Another day, I rode my mountain bike up to the edge of the fire zone along Empire Grade, where some of the trails had been plowed through to make fire breaks. Many trees were felled. Pockets of burned trees stood in the forest. There are many signs of fire and ash throughout the mountains.
We got lucky this time, but it could have been us. It’s been over a month since we came back home. It was unsettling to ponder losing my home, on top of the threat of losing my life to cancer. It was challenging and stressful at times, but ultimately unremarkable, and nowhere near the heart-wrenching grief that those who lost everything are going through.

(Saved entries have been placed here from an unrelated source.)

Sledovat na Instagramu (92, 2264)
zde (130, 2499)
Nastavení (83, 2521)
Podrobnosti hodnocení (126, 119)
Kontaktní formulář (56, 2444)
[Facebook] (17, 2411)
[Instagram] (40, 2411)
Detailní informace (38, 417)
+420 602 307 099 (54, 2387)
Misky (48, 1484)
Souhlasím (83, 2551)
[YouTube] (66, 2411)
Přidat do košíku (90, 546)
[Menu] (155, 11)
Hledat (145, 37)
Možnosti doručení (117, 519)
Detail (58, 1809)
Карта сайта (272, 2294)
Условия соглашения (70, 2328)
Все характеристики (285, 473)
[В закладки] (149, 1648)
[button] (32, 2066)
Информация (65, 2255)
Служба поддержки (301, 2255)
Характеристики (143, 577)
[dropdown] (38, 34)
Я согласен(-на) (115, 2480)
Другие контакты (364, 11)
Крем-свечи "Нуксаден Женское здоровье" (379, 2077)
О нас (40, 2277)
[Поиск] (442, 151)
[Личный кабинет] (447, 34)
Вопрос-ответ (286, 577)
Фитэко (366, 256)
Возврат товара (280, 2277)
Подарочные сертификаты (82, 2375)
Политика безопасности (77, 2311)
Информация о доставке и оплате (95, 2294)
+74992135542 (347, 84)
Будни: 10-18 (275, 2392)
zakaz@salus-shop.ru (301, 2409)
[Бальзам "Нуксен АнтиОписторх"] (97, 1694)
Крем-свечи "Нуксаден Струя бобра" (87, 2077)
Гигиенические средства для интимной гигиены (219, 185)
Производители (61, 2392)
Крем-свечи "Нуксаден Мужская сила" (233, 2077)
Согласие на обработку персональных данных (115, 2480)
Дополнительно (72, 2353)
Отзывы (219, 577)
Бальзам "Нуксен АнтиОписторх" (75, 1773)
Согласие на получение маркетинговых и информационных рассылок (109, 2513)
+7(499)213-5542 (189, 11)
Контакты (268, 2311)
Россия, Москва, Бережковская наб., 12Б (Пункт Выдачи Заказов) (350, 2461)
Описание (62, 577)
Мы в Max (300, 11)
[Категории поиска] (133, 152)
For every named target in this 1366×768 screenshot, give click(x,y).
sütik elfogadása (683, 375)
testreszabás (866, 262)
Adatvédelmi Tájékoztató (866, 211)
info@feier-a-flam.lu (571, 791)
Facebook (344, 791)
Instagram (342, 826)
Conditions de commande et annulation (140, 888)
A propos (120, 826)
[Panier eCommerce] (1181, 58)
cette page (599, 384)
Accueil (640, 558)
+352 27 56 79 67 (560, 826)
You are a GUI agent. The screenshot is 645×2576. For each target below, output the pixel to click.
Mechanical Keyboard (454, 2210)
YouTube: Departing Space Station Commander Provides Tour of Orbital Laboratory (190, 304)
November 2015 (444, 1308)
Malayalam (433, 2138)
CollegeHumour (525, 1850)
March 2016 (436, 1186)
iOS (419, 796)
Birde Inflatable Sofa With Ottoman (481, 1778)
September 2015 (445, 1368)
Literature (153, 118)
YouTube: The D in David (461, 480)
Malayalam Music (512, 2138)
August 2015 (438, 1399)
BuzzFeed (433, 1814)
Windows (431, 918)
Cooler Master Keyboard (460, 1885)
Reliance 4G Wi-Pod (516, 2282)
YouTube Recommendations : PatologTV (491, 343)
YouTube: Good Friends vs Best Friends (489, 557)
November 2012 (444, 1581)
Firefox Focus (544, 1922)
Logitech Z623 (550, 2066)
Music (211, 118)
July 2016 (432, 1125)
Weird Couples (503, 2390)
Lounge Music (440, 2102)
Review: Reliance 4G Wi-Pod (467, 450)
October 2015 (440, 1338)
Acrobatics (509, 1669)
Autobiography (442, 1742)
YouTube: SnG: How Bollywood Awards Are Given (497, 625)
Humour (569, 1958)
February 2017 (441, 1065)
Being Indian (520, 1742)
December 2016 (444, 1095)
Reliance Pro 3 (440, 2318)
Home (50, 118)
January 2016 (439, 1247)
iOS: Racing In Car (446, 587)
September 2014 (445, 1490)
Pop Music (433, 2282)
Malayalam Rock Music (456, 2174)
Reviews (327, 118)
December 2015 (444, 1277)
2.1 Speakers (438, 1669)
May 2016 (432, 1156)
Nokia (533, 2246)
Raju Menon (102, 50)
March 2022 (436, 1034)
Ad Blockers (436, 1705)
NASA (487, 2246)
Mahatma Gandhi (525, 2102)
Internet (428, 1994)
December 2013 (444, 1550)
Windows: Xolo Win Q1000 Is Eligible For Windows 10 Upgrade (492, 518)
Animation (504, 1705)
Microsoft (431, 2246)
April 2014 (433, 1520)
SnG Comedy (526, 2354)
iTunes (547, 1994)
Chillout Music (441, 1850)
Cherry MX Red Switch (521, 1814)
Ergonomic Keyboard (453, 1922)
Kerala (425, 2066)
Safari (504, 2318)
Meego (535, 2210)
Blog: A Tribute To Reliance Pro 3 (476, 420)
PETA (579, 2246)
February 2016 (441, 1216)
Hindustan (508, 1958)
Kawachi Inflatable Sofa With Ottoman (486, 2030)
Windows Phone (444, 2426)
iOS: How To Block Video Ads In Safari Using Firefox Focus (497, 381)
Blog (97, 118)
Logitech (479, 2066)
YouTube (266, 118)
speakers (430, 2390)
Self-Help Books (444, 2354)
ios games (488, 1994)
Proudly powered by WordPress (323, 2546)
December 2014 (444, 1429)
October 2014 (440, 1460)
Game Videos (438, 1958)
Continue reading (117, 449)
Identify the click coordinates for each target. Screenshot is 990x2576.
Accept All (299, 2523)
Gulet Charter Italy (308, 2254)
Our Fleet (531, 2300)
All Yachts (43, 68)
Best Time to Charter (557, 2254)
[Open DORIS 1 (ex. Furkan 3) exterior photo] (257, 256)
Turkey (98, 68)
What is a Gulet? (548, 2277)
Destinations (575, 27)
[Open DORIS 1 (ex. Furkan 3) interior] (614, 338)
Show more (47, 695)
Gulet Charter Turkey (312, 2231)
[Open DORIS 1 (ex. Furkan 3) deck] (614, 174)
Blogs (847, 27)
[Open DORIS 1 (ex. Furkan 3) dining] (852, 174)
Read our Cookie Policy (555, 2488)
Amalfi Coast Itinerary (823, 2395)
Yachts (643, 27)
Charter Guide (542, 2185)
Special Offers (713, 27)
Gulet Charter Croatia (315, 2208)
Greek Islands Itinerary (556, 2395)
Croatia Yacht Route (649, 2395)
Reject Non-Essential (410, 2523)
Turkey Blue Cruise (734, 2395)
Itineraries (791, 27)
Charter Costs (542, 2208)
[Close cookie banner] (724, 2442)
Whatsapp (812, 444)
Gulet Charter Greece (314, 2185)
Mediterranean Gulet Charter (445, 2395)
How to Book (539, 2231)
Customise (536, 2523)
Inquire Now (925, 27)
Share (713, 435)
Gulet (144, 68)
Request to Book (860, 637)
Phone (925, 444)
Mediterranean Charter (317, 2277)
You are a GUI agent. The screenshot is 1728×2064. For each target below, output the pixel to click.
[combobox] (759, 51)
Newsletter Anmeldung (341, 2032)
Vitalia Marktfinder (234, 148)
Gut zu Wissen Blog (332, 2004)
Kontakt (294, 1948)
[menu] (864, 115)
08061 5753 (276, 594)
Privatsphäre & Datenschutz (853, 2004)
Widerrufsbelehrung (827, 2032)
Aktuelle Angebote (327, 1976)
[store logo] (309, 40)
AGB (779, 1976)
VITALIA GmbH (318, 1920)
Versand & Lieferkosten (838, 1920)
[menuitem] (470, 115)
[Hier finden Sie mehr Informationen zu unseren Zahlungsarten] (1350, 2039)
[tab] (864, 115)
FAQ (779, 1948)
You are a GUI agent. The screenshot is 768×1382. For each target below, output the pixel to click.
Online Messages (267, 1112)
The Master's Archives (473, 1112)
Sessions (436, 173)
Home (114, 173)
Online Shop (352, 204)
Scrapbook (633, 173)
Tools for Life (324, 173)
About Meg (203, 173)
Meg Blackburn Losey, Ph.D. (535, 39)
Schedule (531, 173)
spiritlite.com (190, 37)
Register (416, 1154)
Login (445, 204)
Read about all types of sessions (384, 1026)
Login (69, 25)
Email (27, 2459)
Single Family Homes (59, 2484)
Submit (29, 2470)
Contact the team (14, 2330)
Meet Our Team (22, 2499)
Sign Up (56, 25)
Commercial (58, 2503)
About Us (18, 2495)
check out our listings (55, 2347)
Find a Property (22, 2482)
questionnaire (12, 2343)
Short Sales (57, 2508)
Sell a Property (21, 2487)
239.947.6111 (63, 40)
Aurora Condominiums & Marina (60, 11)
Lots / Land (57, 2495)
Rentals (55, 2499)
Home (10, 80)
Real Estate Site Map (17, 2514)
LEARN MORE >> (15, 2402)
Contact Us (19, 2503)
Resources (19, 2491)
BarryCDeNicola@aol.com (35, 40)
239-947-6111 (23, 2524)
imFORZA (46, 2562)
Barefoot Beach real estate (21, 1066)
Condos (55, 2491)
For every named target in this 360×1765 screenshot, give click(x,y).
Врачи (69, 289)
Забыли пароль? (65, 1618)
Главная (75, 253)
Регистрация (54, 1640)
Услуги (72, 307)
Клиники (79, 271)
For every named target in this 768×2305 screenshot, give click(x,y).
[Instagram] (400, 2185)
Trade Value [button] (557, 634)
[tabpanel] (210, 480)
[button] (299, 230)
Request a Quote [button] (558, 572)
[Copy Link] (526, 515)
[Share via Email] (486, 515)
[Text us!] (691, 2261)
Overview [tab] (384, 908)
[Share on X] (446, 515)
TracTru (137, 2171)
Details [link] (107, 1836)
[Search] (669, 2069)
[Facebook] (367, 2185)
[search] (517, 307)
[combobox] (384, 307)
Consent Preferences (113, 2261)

I am infinitely grateful for the firefighters, first responders, and utility workers that worked so hard to protect our homes and restore essential services. Although they may say they were just doing their jobs, their hard work and expertise made a world of difference for so many people. Highway 9 has been abuzz with a steady stream of utility, PG&E, remediation, and tree-trimming trucks, all working hard to help communities get back on their feet.
My heart goes out to all of the people who lost their homes and were displaced; to the people who are forced to persevere in such devastating circumstances; to the wildlife that have died, and will die, as a result of this wildfire. Although this wasn’t the first wildfire the Santa Cruz Mountains has seen in modern times, it is the worst. Tragic, heartbreaking, catastrophic – all of those words describe this historic event, but they don’t fully embody the way that fire victims must feel. I am in awe of the courage survivors are demonstrating in the face of such adversity. Whether it was a close call, a wake-up call, or a last call, it was a reminder for everyone that the next wildfire is a mere lightning strike away.